- **Document passage**:
*** Begin section ***
🎯 The 30-second pitch
When someone asks what this is:
"It's a two-hour community workshop about AI — practical, hands-on, no jargon. You come with a laptop, you leave with something useful. We cover everything from how to talk to AI tools properly, to using them for creative work, to building your own tools without needing to be a developer. $20 a session at the Old School Arts Centre."
If they ask who it's for: "Anyone in Raglan who's curious. Café owners, artists, teachers, people who've heard the word ChatGPT a hundred times and want to finally understand what it actually does."
The key frame: This is a community workshop series, not a tech course. The tone is warm, practical, and local. If it starts feeling like a lecture, something's gone wrong.
✅ Before you open the door
Run through this checklist 30 minutes before the session starts.
- Wi-Fi is on and the password is written somewhere visible. Half the session falls over without this.
- Open the workshop URL on the projector/screen:
localhost:8080/ai-workshop/or the live URL if using the live site. Have it visible as people walk in. - Test the URL yourself on your own laptop — open Module 1, click through the first section, make sure it loads.
- Have the facilitator guide open on your phone so you can glance at the troubleshooting section without switching screens.
- Write the URL on a whiteboard or printed card so people arriving late can get started without asking.
- Chairs arranged in a horseshoe or clusters — not rows. People should be able to see each other's screens and help each other.
- If charging is limited, remind people to plug in when they arrive, not halfway through.
- Cash or card for $20 — have a clear system before people arrive. Don't let payment become an awkward interruption once the session starts.
The number one thing: Get the Wi-Fi sorted before anyone arrives. If the first five minutes are spent troubleshooting internet, you've lost the room.
⏱ The 2-hour arc
This is a guide, not a script. The self-directed portion expands or contracts depending on the group.
🗣️ How to open a session
Say something close to this. Adapt the tone to feel like you.
"Welcome. Before we start, three things — then I'll leave you to it."
"First: you are not here to become a developer or an IT person. You are here to get one useful thing done in the next two hours. That's the whole brief."
"Second: if something doesn't work or doesn't make sense, say so. That's useful information for everyone, not embarrassing information for you."
"Third: the modules are self-paced. Some of you will get through two today. Some will spend the whole time on one. Both are completely fine. There's no test."
"Open your laptop, go to the URL on the board, and start with Module 1. If you've been here before, start where you left off. Off you go."
Then step back. Literally. Let the silence work. Within 30 seconds, almost everyone will be looking at a screen and clicking around. If someone looks stuck, walk over quietly rather than addressing the room.
*** End section ***
- **Information supplied**:
*** Begin section ***
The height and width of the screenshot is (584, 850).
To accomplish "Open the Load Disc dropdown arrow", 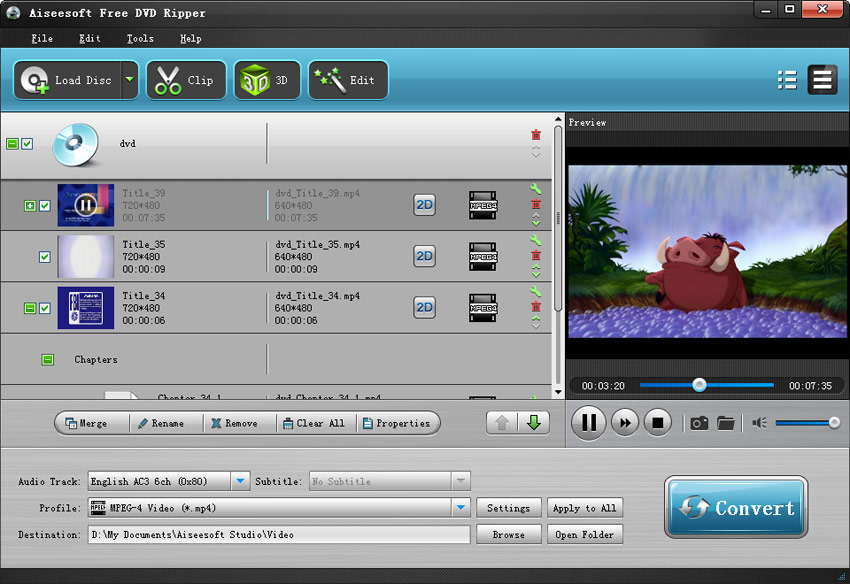I will point(129,80).
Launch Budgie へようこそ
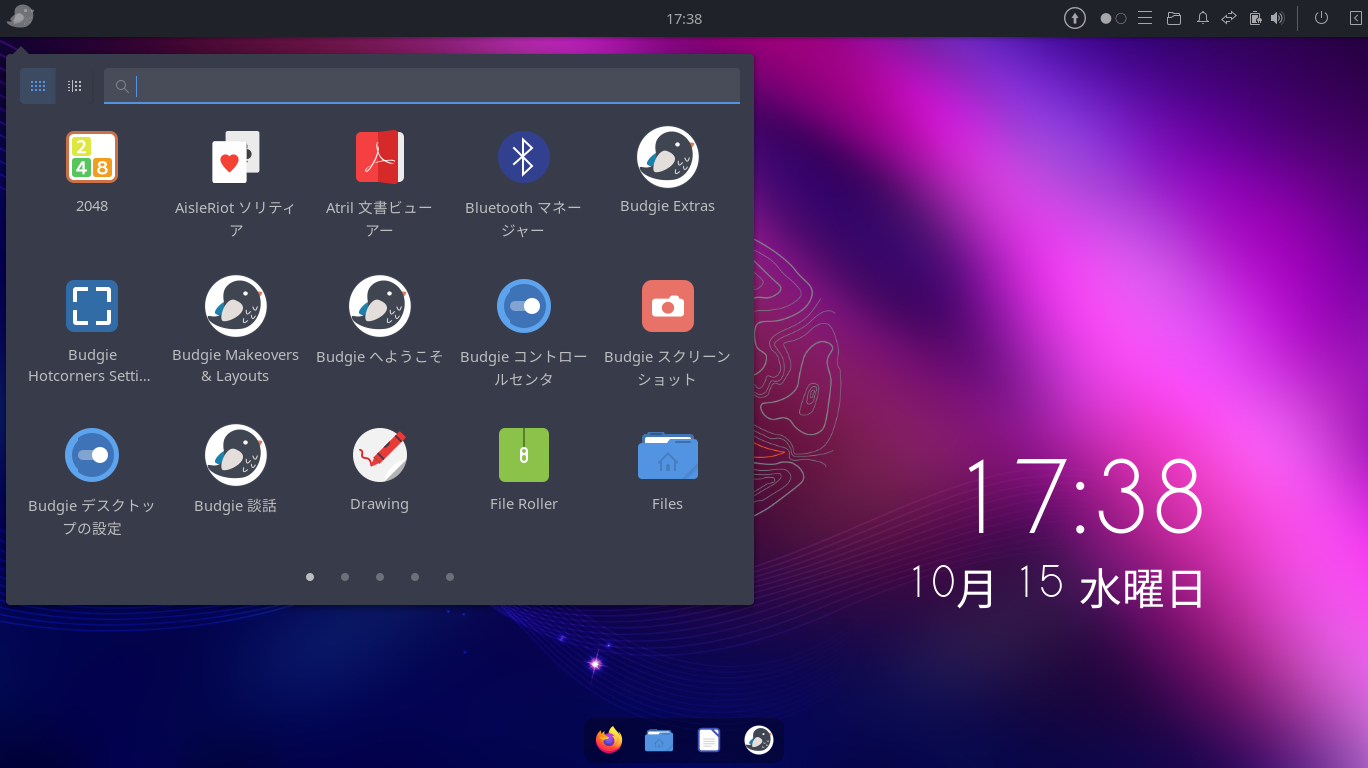 click(x=379, y=306)
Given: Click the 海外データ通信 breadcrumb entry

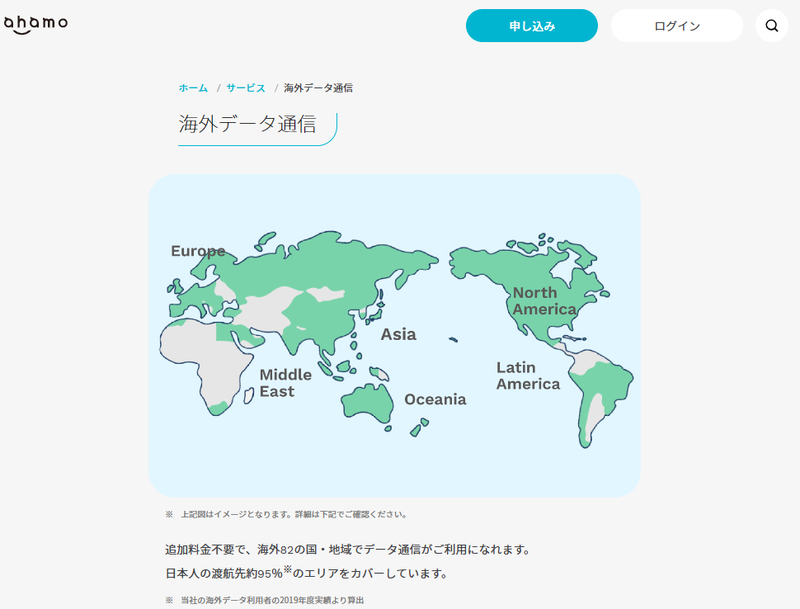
*** End section ***
According to the workshop guide, how should the chairs be arranged for a session?

- **Completed task**: In a horseshoe or in clusters, not in rows.